All that is wanted is the exact text of the lines below from the one with "[RSS (opens in a new tab)] (1199, 22)" through the one with "Privacy (938, 1967)", inclusive, minus any pictures.

DATA PROVIDED:
------------------------------------------------------------

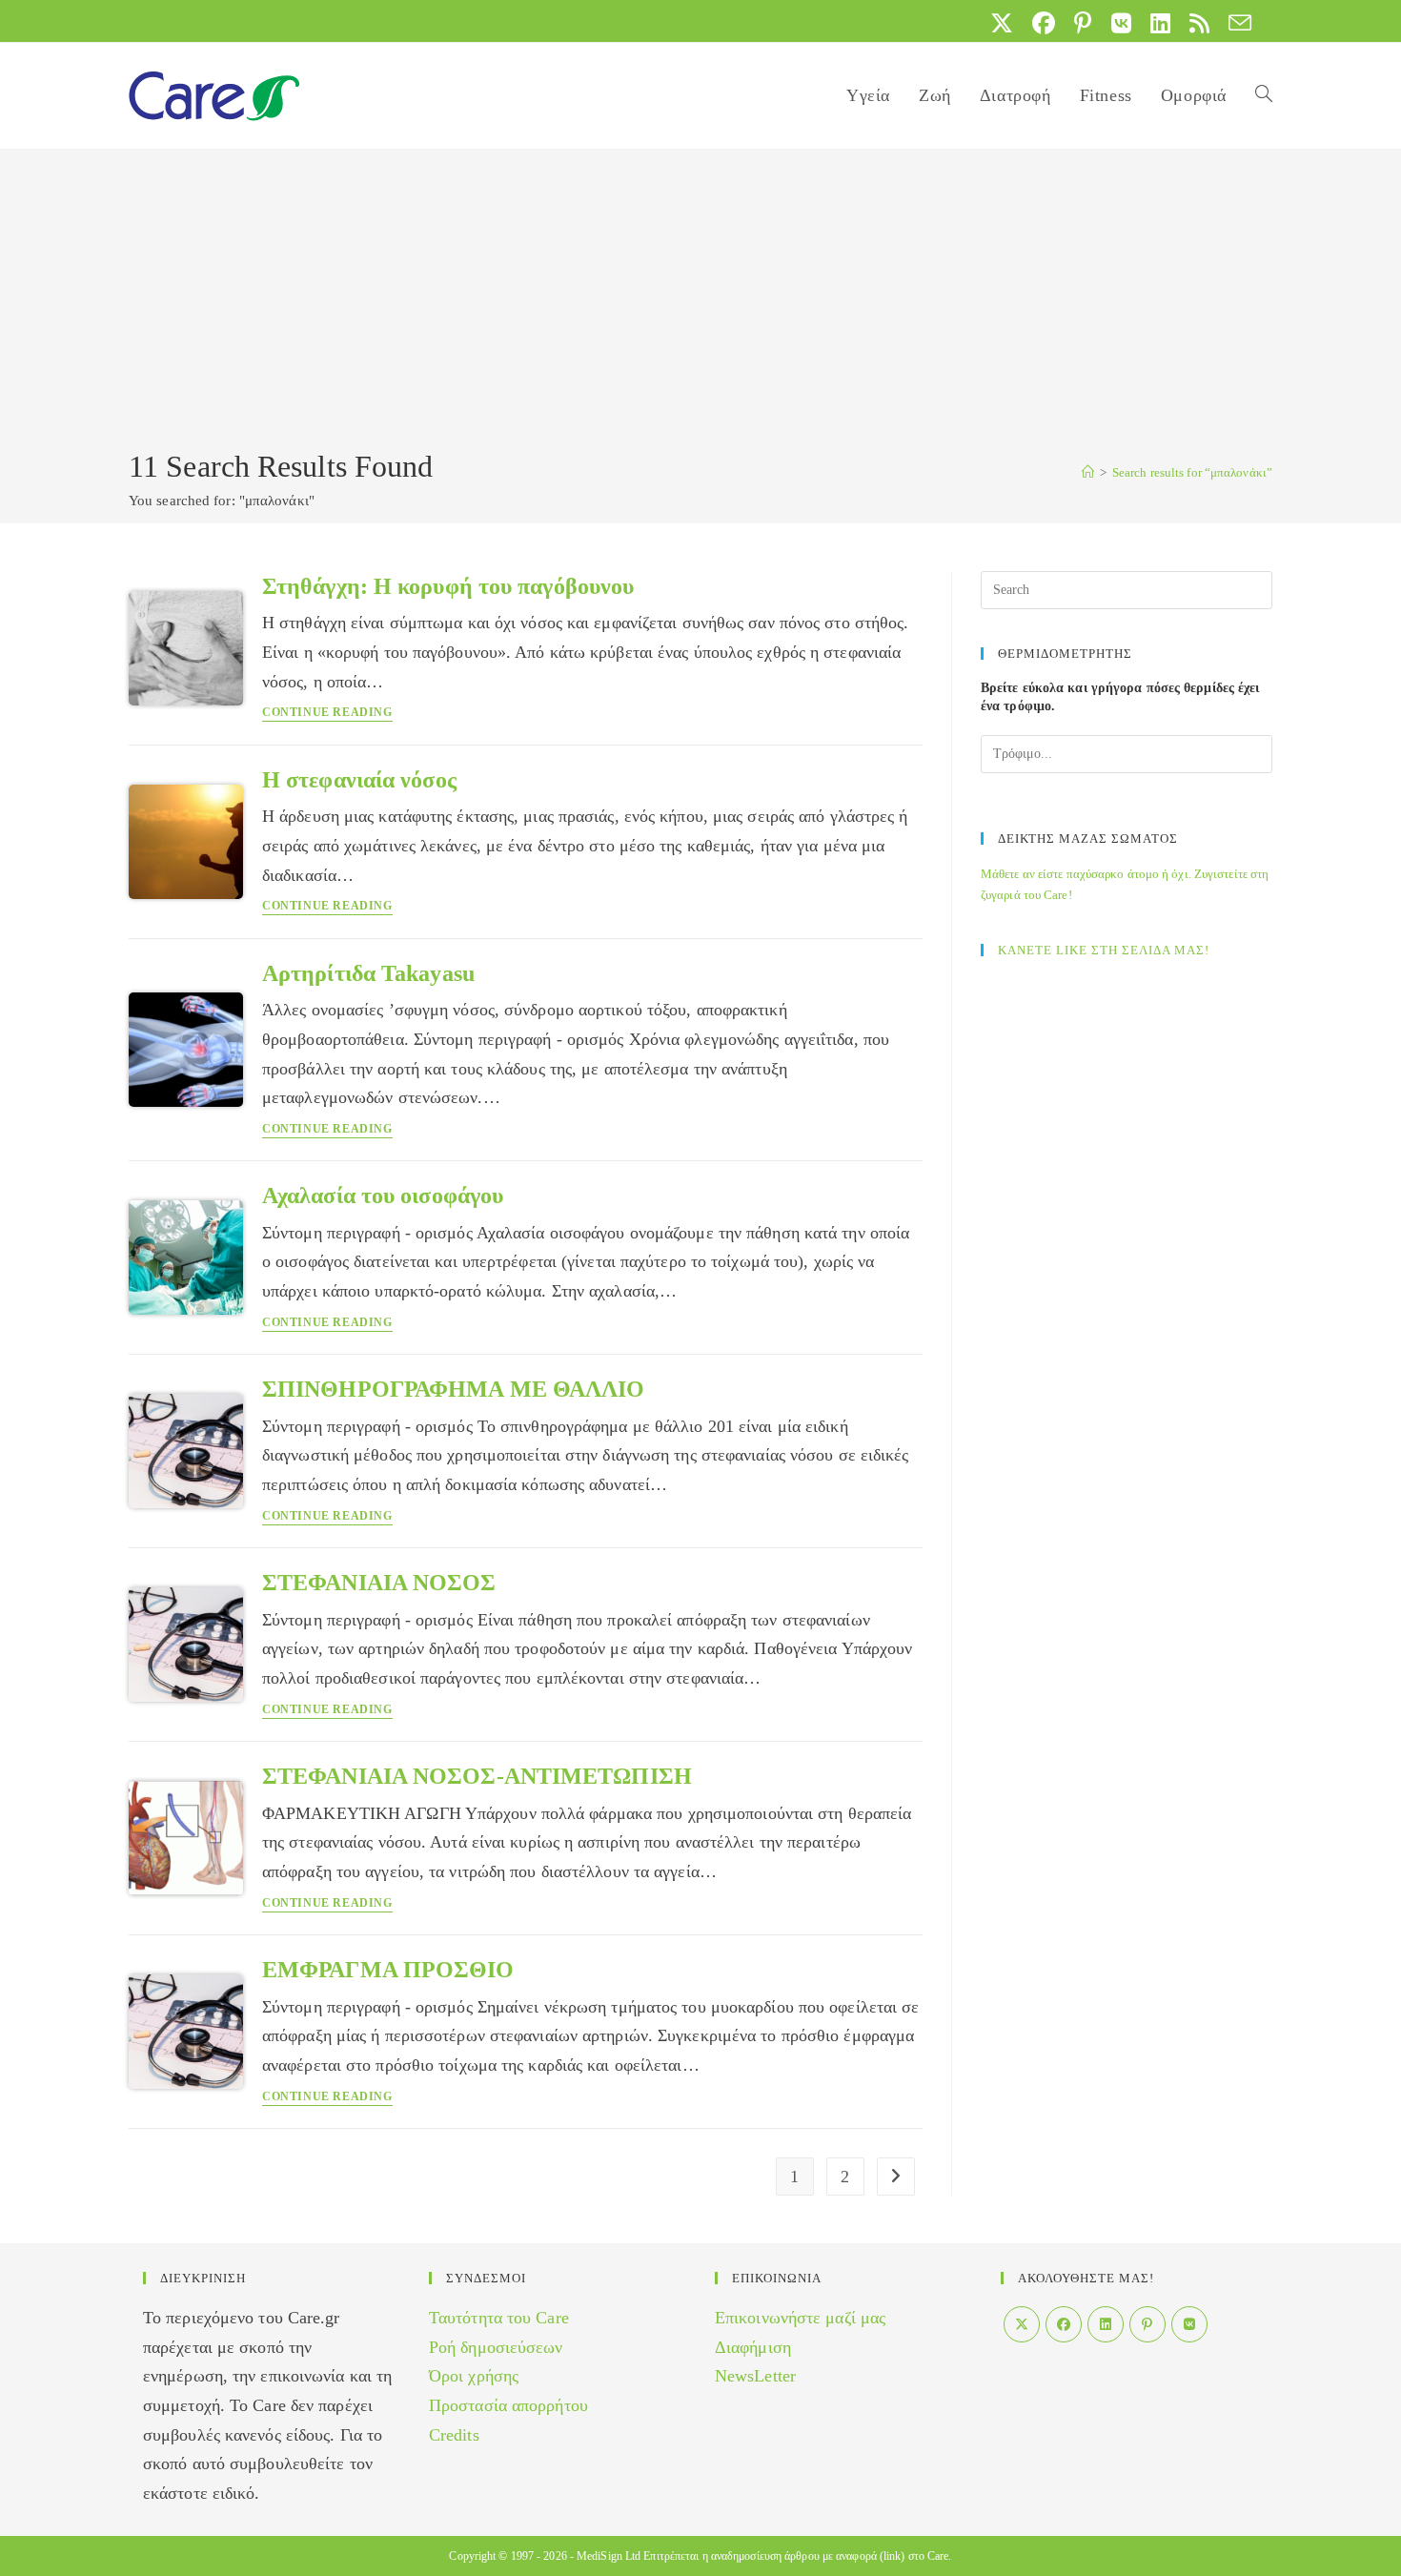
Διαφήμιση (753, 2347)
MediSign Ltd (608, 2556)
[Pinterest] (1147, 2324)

------------------------------------------------------------

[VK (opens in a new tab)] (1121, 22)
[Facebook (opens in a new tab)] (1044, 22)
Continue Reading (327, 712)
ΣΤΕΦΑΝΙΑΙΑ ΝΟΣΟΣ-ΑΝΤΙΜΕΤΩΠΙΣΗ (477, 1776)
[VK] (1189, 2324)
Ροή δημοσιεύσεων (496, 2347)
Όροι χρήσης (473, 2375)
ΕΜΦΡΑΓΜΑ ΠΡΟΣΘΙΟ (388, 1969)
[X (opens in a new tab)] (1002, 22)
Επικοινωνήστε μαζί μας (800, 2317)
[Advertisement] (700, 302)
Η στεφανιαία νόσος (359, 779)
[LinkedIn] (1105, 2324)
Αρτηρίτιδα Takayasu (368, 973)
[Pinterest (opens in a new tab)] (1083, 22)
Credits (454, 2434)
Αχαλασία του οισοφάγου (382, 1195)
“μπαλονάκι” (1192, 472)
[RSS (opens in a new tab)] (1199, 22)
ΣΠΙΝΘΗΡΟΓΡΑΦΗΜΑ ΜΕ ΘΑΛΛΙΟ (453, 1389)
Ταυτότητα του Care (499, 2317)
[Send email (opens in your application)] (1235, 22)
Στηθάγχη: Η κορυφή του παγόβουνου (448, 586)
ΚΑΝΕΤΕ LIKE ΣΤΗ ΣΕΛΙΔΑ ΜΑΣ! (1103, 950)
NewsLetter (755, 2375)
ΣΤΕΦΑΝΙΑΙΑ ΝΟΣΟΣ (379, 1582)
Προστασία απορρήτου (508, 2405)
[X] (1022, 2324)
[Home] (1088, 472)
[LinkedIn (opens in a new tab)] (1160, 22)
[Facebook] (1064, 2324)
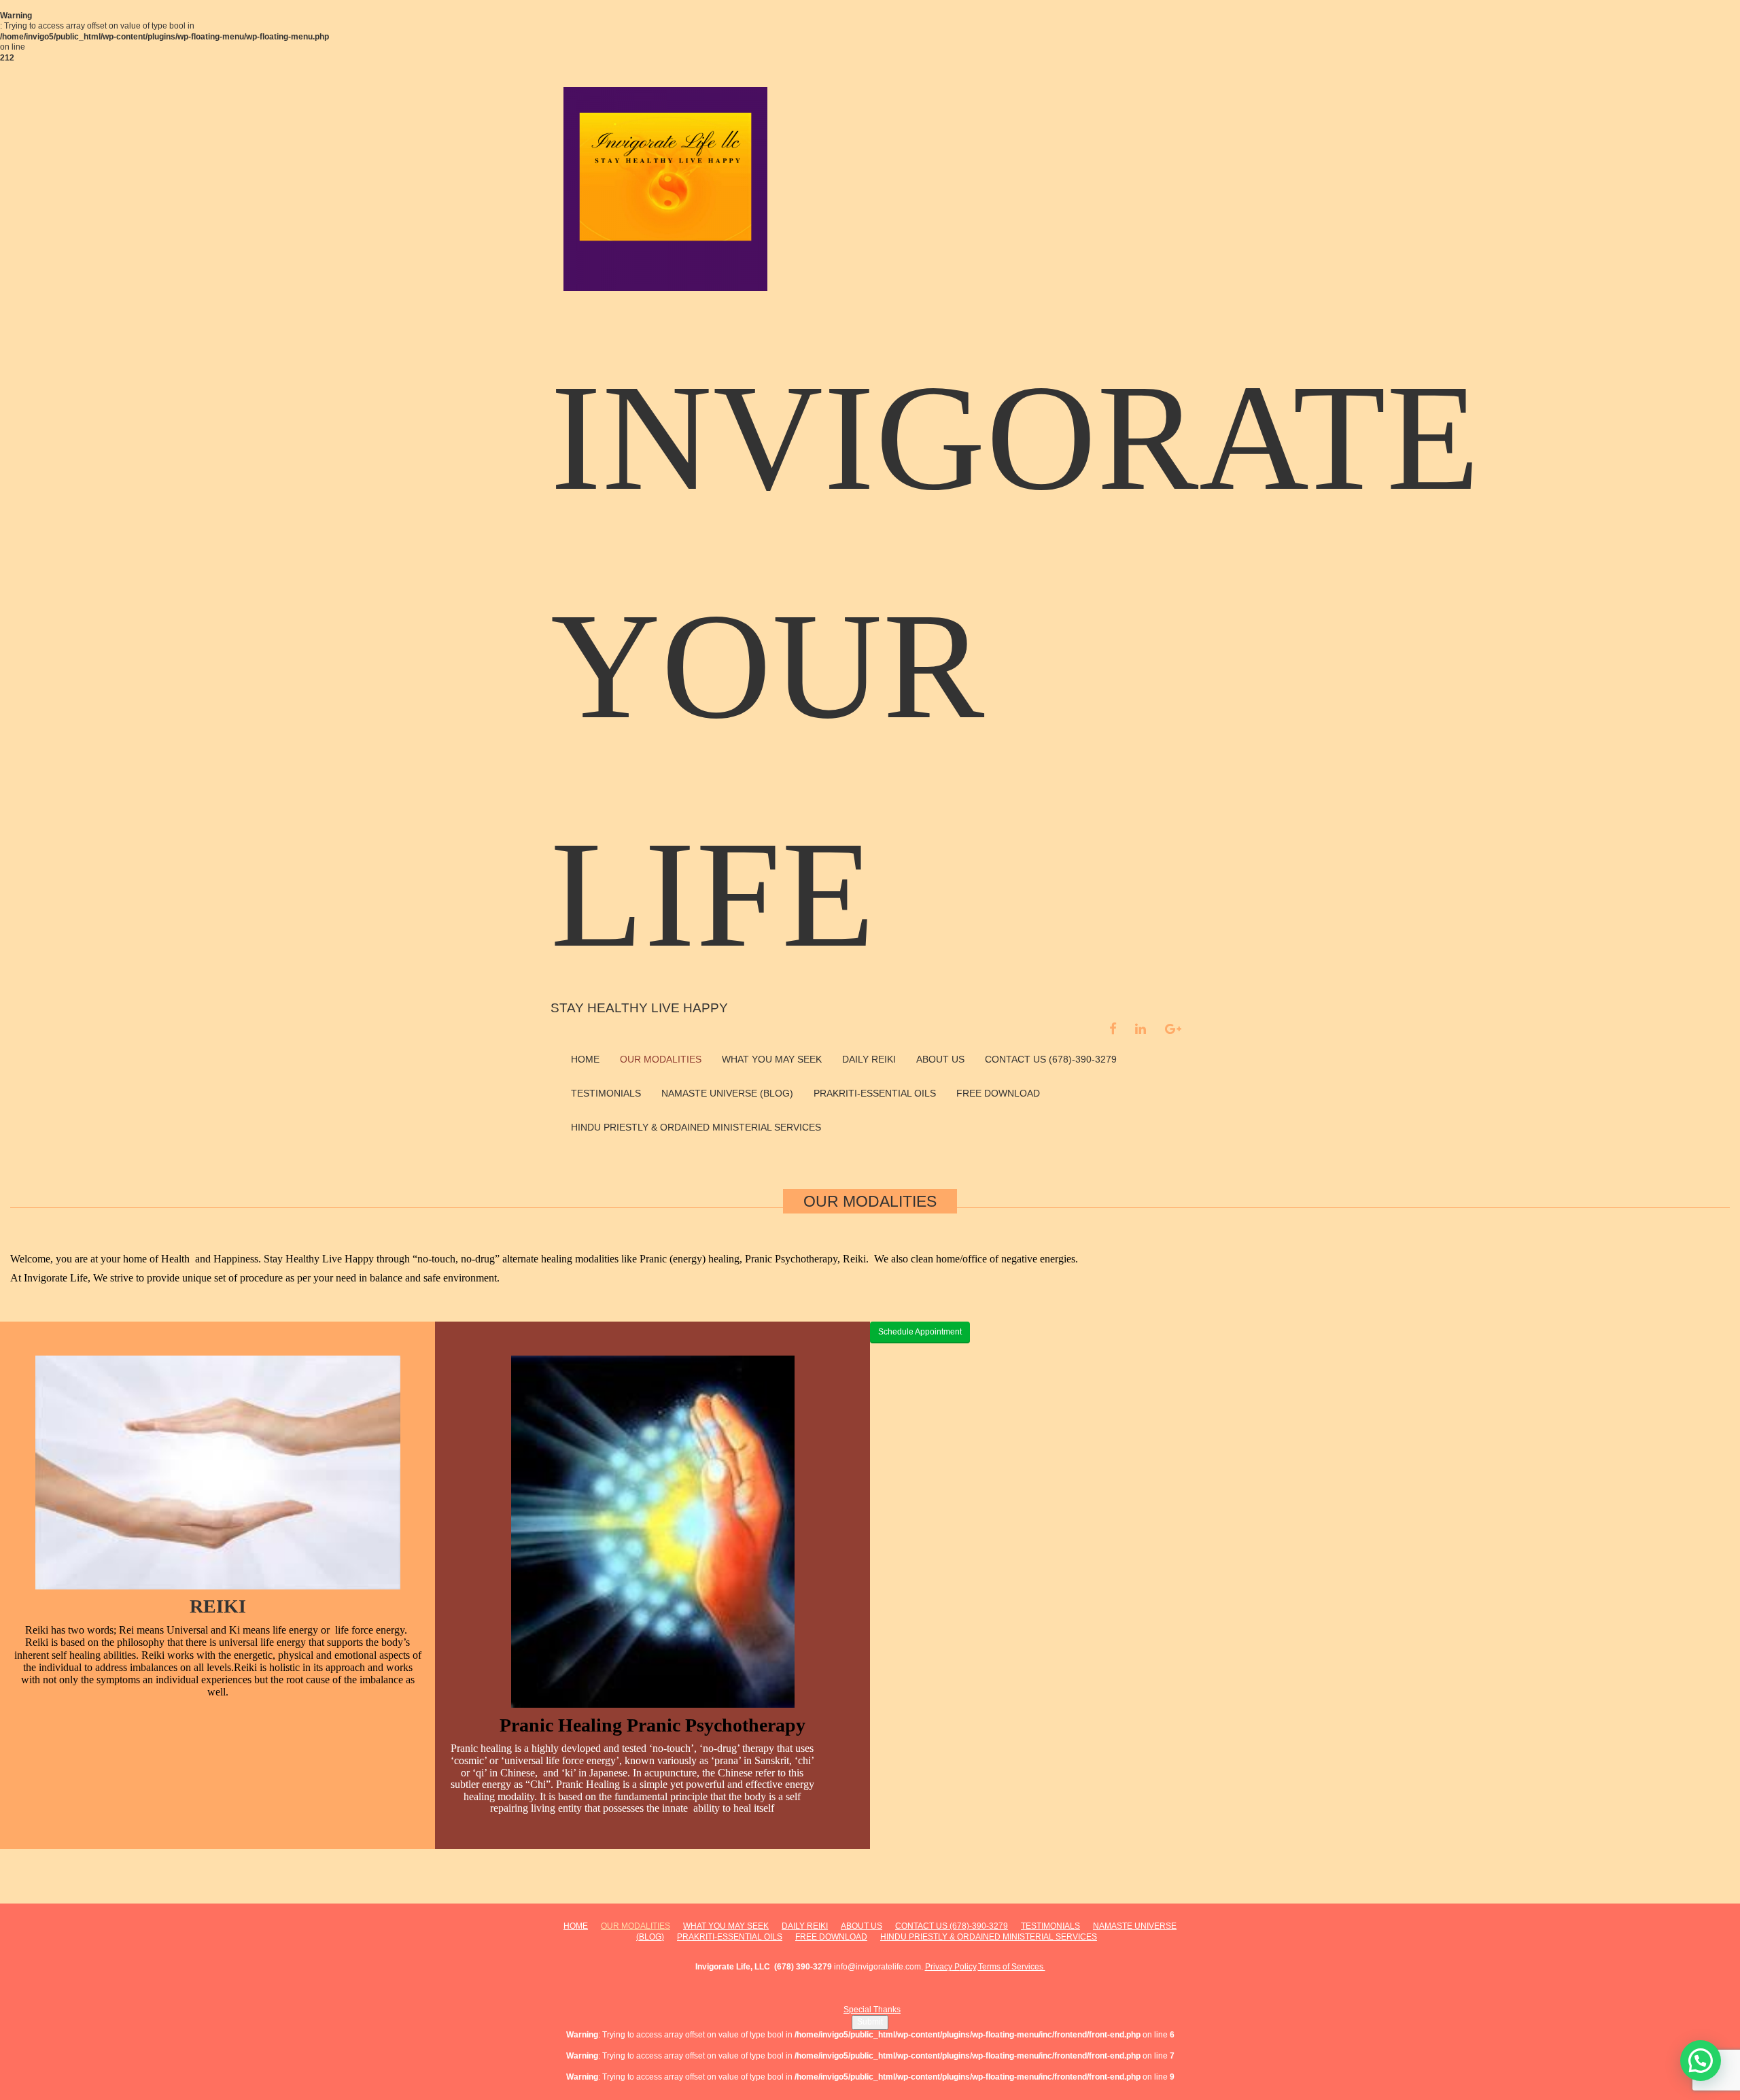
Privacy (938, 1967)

------------------------------------------------------------

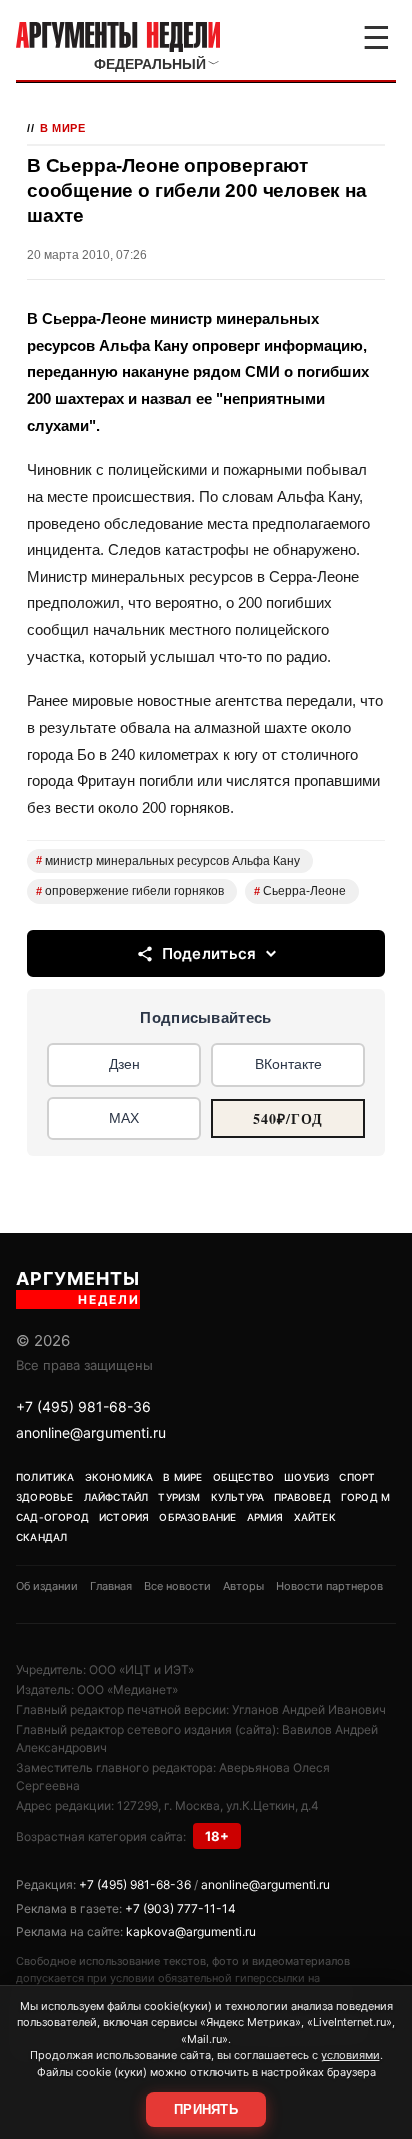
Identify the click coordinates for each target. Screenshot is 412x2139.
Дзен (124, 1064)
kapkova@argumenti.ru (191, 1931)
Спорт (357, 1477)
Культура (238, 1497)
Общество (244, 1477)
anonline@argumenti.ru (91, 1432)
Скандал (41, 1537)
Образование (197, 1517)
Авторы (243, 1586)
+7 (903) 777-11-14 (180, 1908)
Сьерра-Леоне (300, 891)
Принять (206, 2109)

------------------------------------------------------------

FINISHED EXERCISE:
[RSS (opens in a new tab)] (1199, 22)
ΣΠΙΝΘΗΡΟΓΡΑΦΗΜΑ ΜΕ ΘΑΛΛΙΟ (453, 1389)
Ταυτότητα του Care (499, 2317)
[Send email (opens in your application)] (1235, 22)
Στηθάγχη: Η κορυφή του παγόβουνου (448, 586)
ΚΑΝΕΤΕ LIKE ΣΤΗ ΣΕΛΙΔΑ ΜΑΣ! (1103, 950)
NewsLetter (755, 2375)
ΣΤΕΦΑΝΙΑΙΑ ΝΟΣΟΣ (379, 1582)
Προστασία απορρήτου (508, 2405)
[X] (1022, 2324)
[Home] (1088, 472)
[LinkedIn (opens in a new tab)] (1160, 22)
[Facebook] (1064, 2324)
Privacy (938, 1967)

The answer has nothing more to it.